Según la madre de Elena y la madre de la madre de Elena, se cocina así: con oreja, morro, morcilla (“no hay que utilizar ni una gota de aceite”), costilla, corbet (“los huesos de cerdo que sean salados preferiblemente, de manera que no hay que añadir ni una pizca de sal”), tocino y papada (“es una opción personal”), un hueso de jamón, alubias pintas (“que quedan más mantecosa”), el cardo (penca) y el nabicol. Pones las alubias y la carne en la olla y las cubres de agua. Cuando ya lleva media cocción, aproximadamente una hora y media, añades las verduras. Vicente le añade patatas, “ya que antiguamente se solía poner en todos los platos y, además, va a facilitar que el caldo salga más espeso”. Con las verduras en marcha, y a fuego medio, se deja cocer treinta minutos, momento en el que se baja a fuego muy lento durante otros 15 minutos más, “para que se concentren los sabores.
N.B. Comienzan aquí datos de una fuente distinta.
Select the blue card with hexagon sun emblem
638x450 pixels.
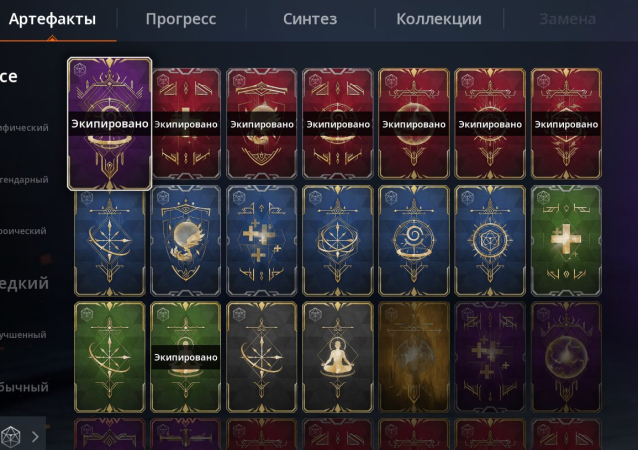(490, 241)
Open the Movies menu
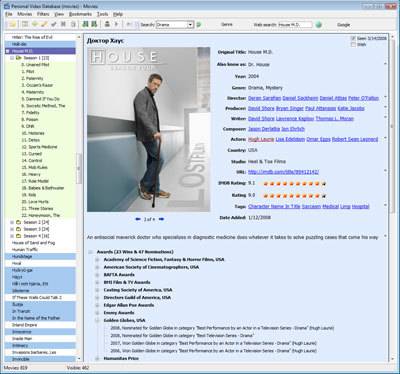This screenshot has width=400, height=374. click(25, 14)
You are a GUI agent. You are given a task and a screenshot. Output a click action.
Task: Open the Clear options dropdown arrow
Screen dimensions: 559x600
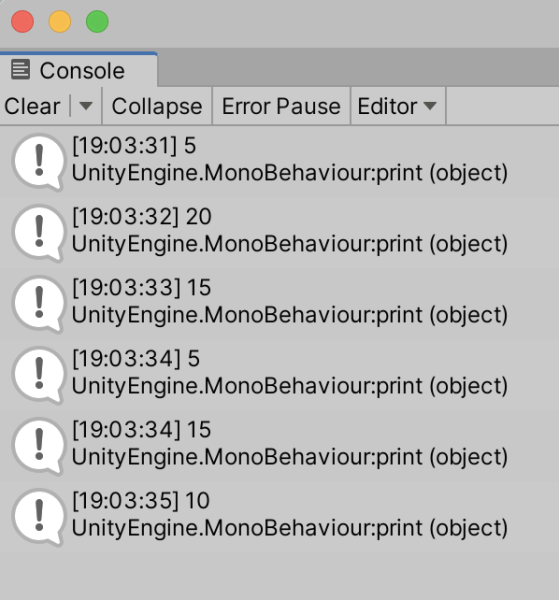coord(86,106)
Cuando lo apagues que repose ahí media hora”. Un par de secretos: que la leña sea de olivo y almendro, y que en el último tramo de la preparación, se suba y rebaje el ímpetu del fuego varias veces, para jugar con la velocidad de cocción, “de esa manera conseguimos que el caldo se trabe mejor”.


Durante ese tiempo en el que reposa el guiso, damos un paseo por la aldea. Lo hacemos despacio, porque no hay nada en las calles que les imprima velocidad. Las dos o tres mujeres con las que nos cruzamos nos saludan. Solo nos topamos con un coche, “mira ese chico es el dj del pueblo, cuando son las fiestas él se encarga de la música”, comenta Elena.

Es hora de comer. Antes, el cocinero se fuma un cigarrillo. Aspira rápido, una calada de un segundo y fuera, otra y fuera, una más, de un segundo y fuera. Sus manos mágicas conservan algunas marcas del trabajo en el campo: cortes, pinchazos, una tirita. Tienen un huerto por el que se pasean los corzos y los jabalís a comerse las cerezas y los melocotones, “por eso he tenido que poner alguna valla metálica”, me dice. Nos sentamos a la mesa. Sacan la botella de cassalla y el vino tinto. Vicente da una cucharada. “Açò està impressionant”, dice. Afirmo. Habría que crear un club de amigos de la olla de pueblo de Vicente y Elena. Hay para repetir. Repetimos. Charlamos de cuando tuvo que conducir un taxi y de cuando trabajó en una imprenta gráfica. Charlamos de los hijos, con calma. De literatura, como si fuésemos aves que acaban de aprender a hablar. Alguien toma un poco de ron en la sobremesa. El viaje de vuelta es hermoso. Apunten este pueblo: Los Isidros. Está a punto de llover. Las nubes en esta época del año son plateadas, como las cucharas invernales.